8.5 apriori train

UNDER DEVELOPMENT 20211217

ml train apriori [options] [file.csv]
     -c <0-1>      --confidence=<0-1>   Minimum confidence threshold.
                   --id=<name>          The id column name.
     -o <file>     --output=<file>      Save itemsets to .csv or .rds file.
     -s <0-1>      --support=<0-1>      Minimum support threshold.

Input file is a two column csv file. One column is the basket id and the other is an item in that basket. The item column can have any name. If no data file is supplied the data is read from stdin, often as part of a pipeline.
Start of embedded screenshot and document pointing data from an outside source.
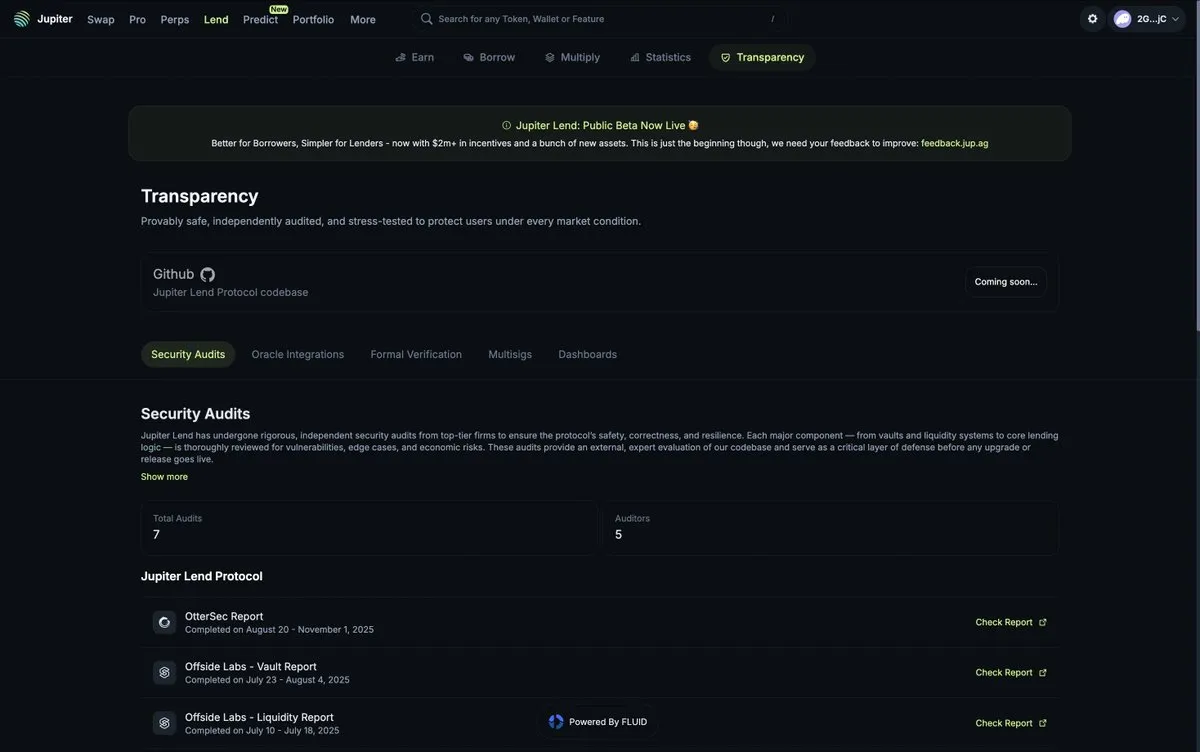Open the Formal Verification tab
This screenshot has width=1200, height=752.
click(416, 354)
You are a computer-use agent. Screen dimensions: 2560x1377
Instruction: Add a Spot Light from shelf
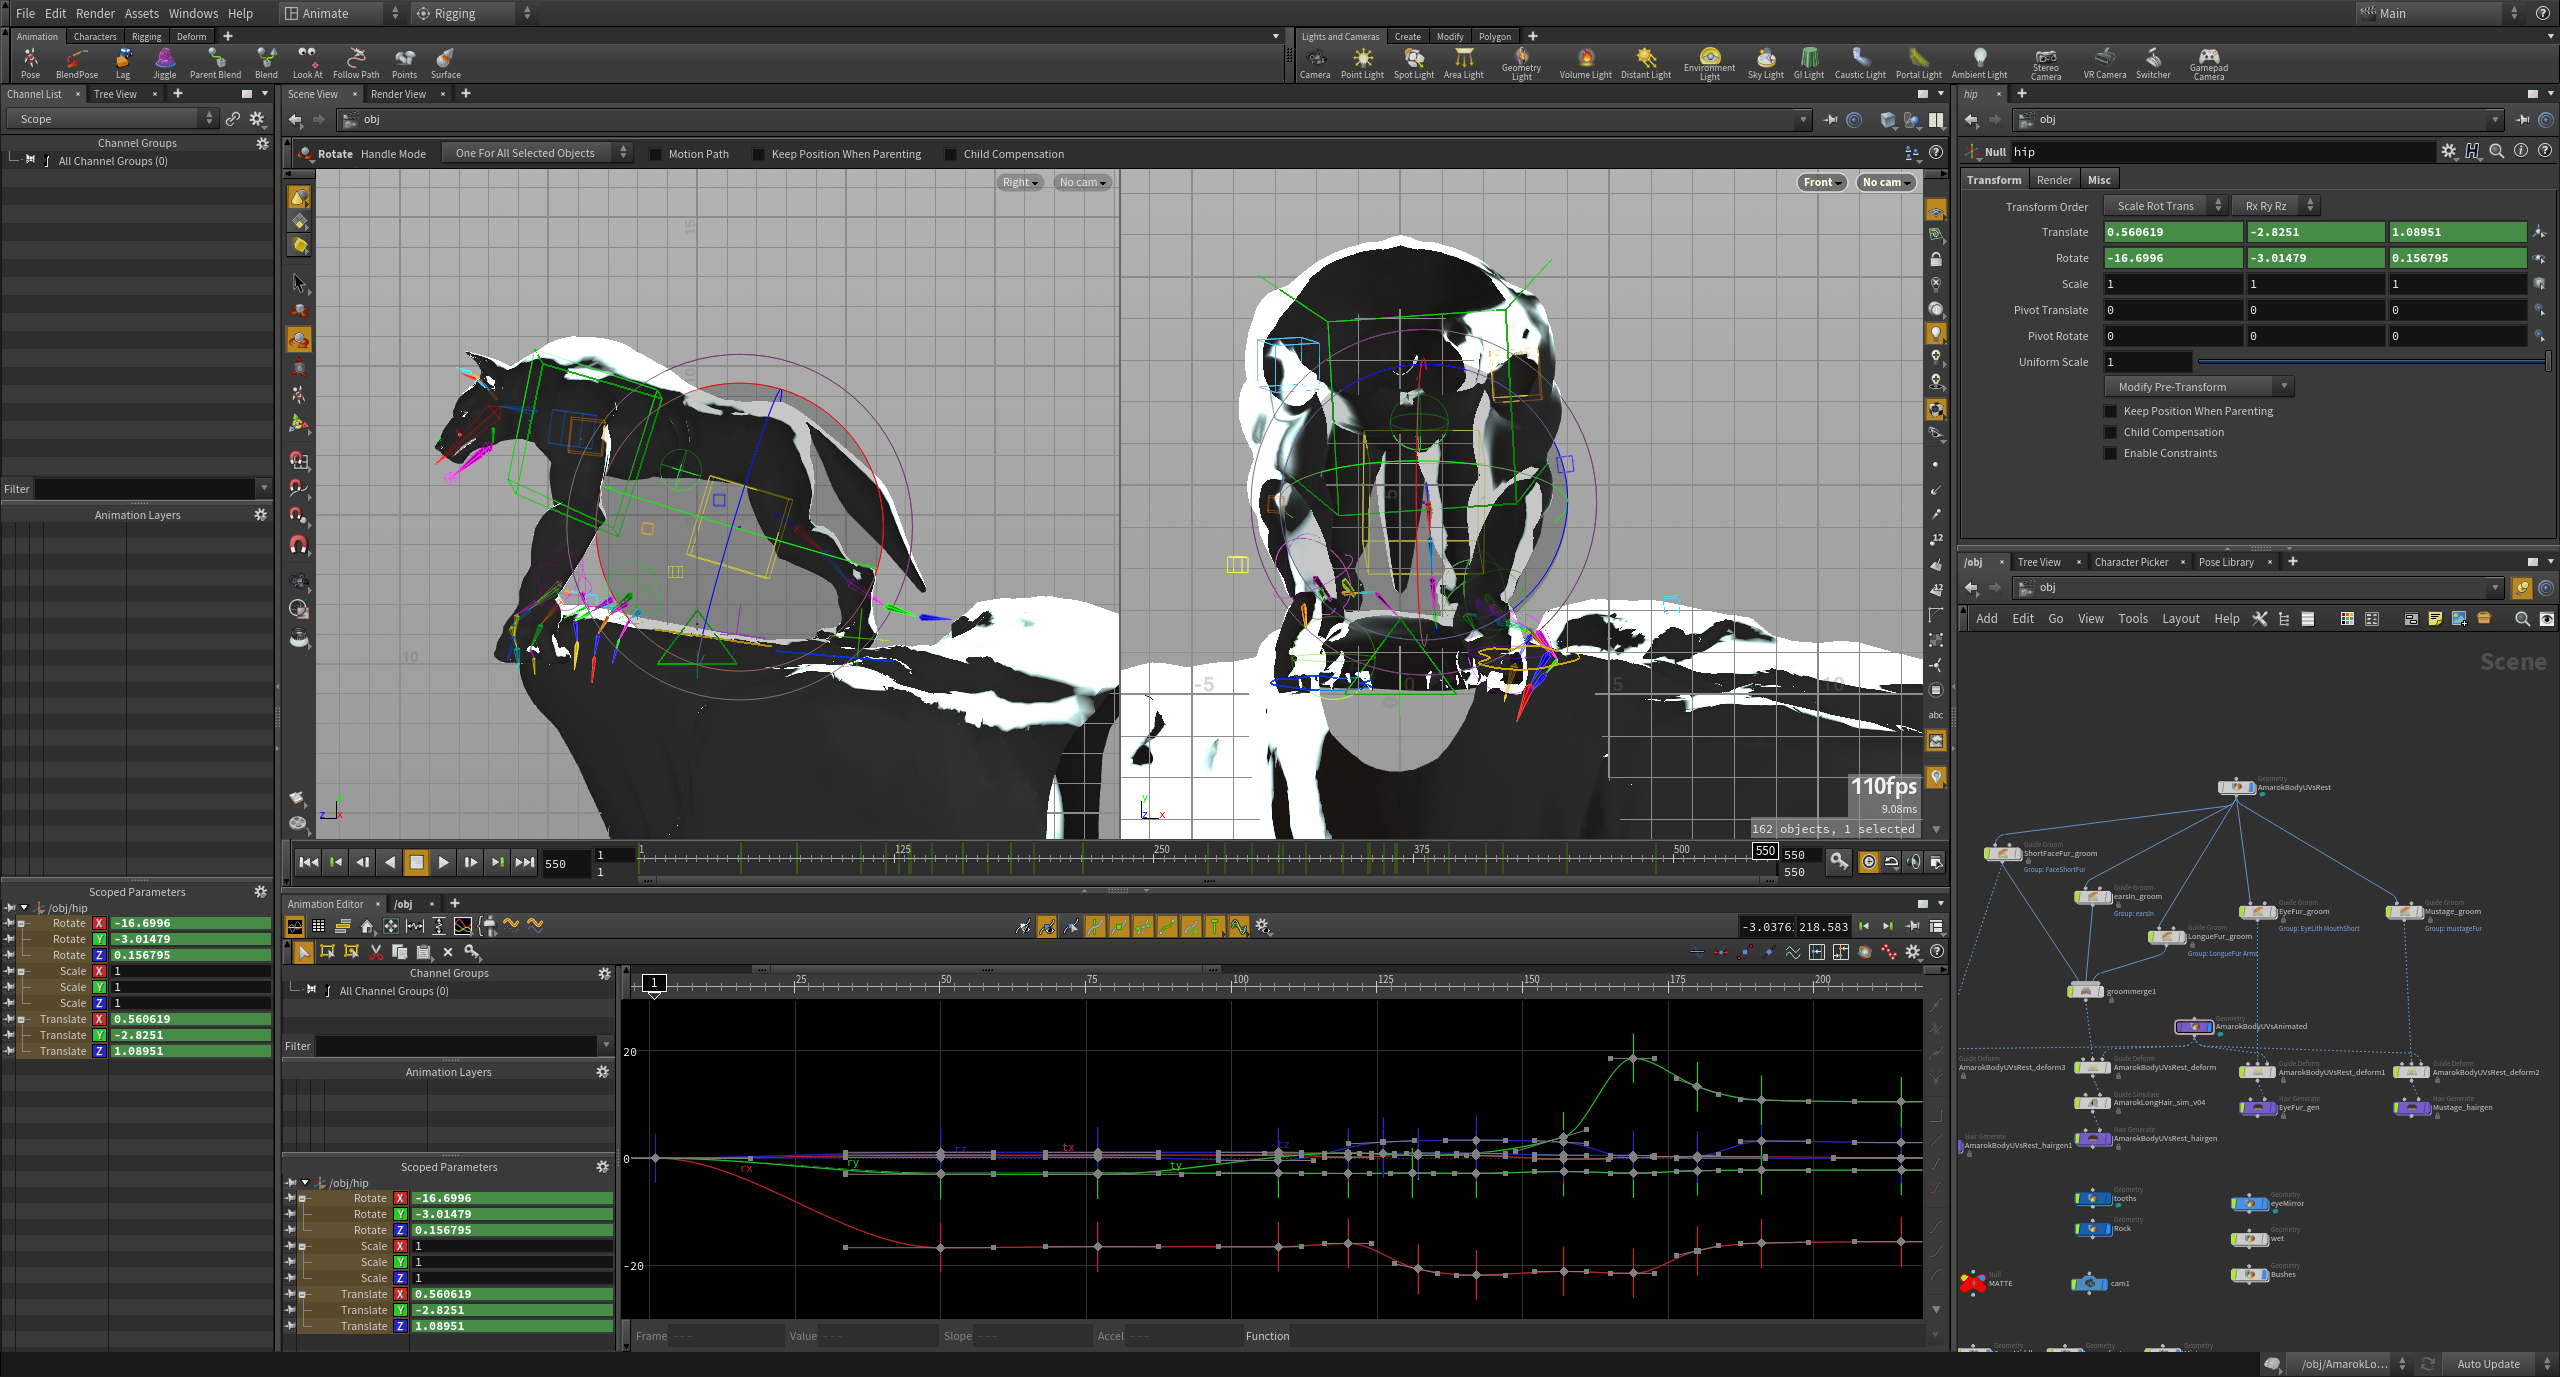1413,62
An example input data file might be:

id,item
u1234567,comp1234
u1234567,comp2345
u1234567,comp3456
u1234567,comp4567
u1234568,comp1234
u1234568,comp4567
...

Output to stdout (by default) is a row for each association rule, together with a number of measures of the quality of the rule:

$ ml train apriori mcomp.csv
rule,support,confidence,coverage,lift,count
comp1234:comp2345=>comp4567,0.6,1.0,0.6,1.4,6
...

The count for a rule A=>B is the number of transactions that contain the items in A and B. The support is the proportion of transactions that contain A and B (i.e., the count over the total number of transactions in the dataset). The confidence is the probability of B being in a transaction whenever A is in then transaction (i.e., the count over the total number of transactions that contain A). The coverage is the proportion of transactions that contain A. The lift is a measure of the correlation between A and B. If it is 1 then there is no correlation. Above 1 is a positive correlation and below 1 is a negative correlation.

As with itemsets, the output can be saved to a named csv file using --output= (or -o), with the argument being a filename including the .csv extension. If the filename extension is instead .rds then the result is saved as a single object in the named file.

ml train apriori -o rules.csv mcomp.csv
ml train apriori -o rules.rds mcomp.csv

Other options are similar to itemsets with the addition of --confidence (-c) as a minimum threshold for the confidence of the rules that we are interested in.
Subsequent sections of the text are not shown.